Many of the touted alternatives to tax finance lose their attraction on inspection. So-called social insurance turns out to be just a tax on payrolls, like the National Insurance contributions which Gordon Brown increased last week. Private insurance is full of snags in the small print. It works for one-off events like a broken leg or an appendix operation. But anything at all continuing or repeated is likely to be disallowed or excluded when the policy is renewed. This is quite apart from the cap which insurance companies have to put on benefits. New DNA techniques of investigation will inevitably discriminate against those who need financial help most. The heyday of medical and perhaps other kinds of insurance was reached when the likelihood of adverse events was a pure gamble and premia had to be set on overall statistics.

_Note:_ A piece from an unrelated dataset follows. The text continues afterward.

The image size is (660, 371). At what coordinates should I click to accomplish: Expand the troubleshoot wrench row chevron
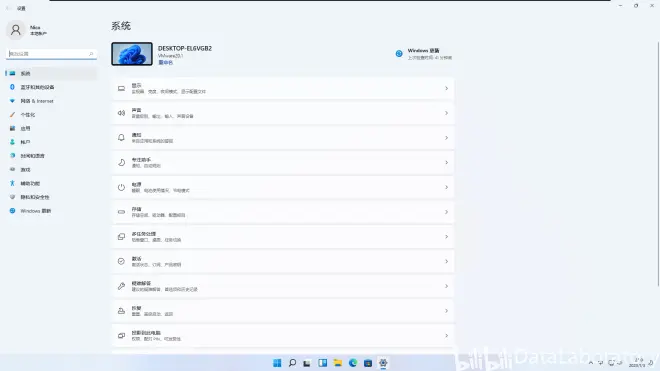pos(446,286)
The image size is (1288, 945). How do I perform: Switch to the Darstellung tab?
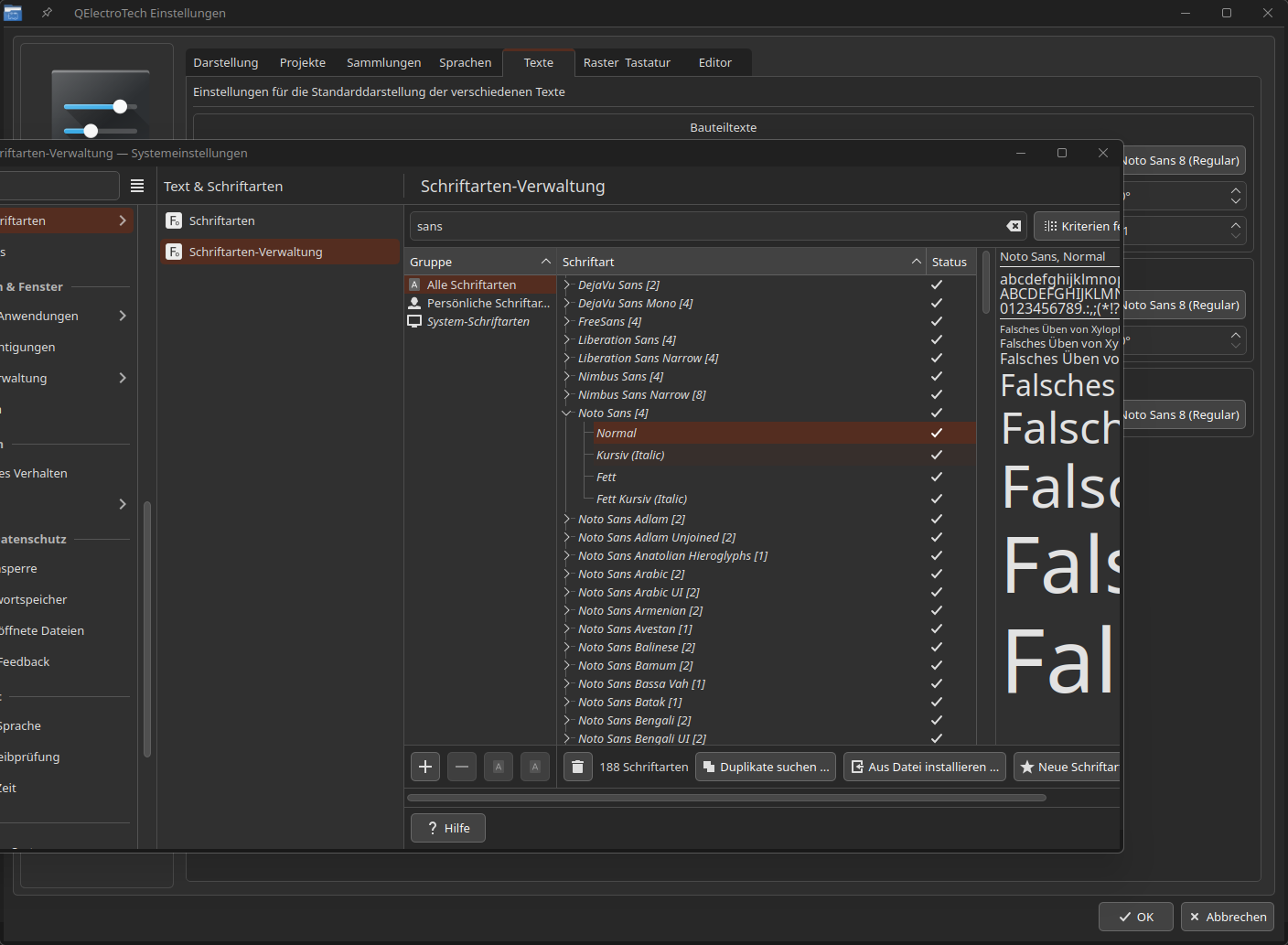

The way to introduce genuine market forces into medicine is to recognise that there is a large element of personal choice in how much to spend on medical care. If we were starting from the beginning it might be best to regard medical expenditure as a personal discretionary item of spending, but with increasing state top-ups as crippling levels of medical expenditure are approached.

Starting from where we are, the best way of introducing market forces would be, as my colleague John Willman has suggested, is to increase the element of charges, with a cap on how much any one can be required to pay. (A Better State of Health, Profile Books). Additionally, I would allow some of the fee proceeds to go directly to the providers of care. The combination would not only provide extra financial resources, but bring home to people that medical care cannot be free and make them think carefully before they spend. Meanwhile the Wanless Report on the NHS is fatally flawed as a classic example of economics without price. Obviously, I have not described a complete alternative model. All I am trying to emphasise is that there must be and are alternatives to Gosplan-type targets or delegation to professional bodies. Nobody can be completely trusted; but we could trust the customer, patient or parent more and the bureaucrat or professional body a good deal less.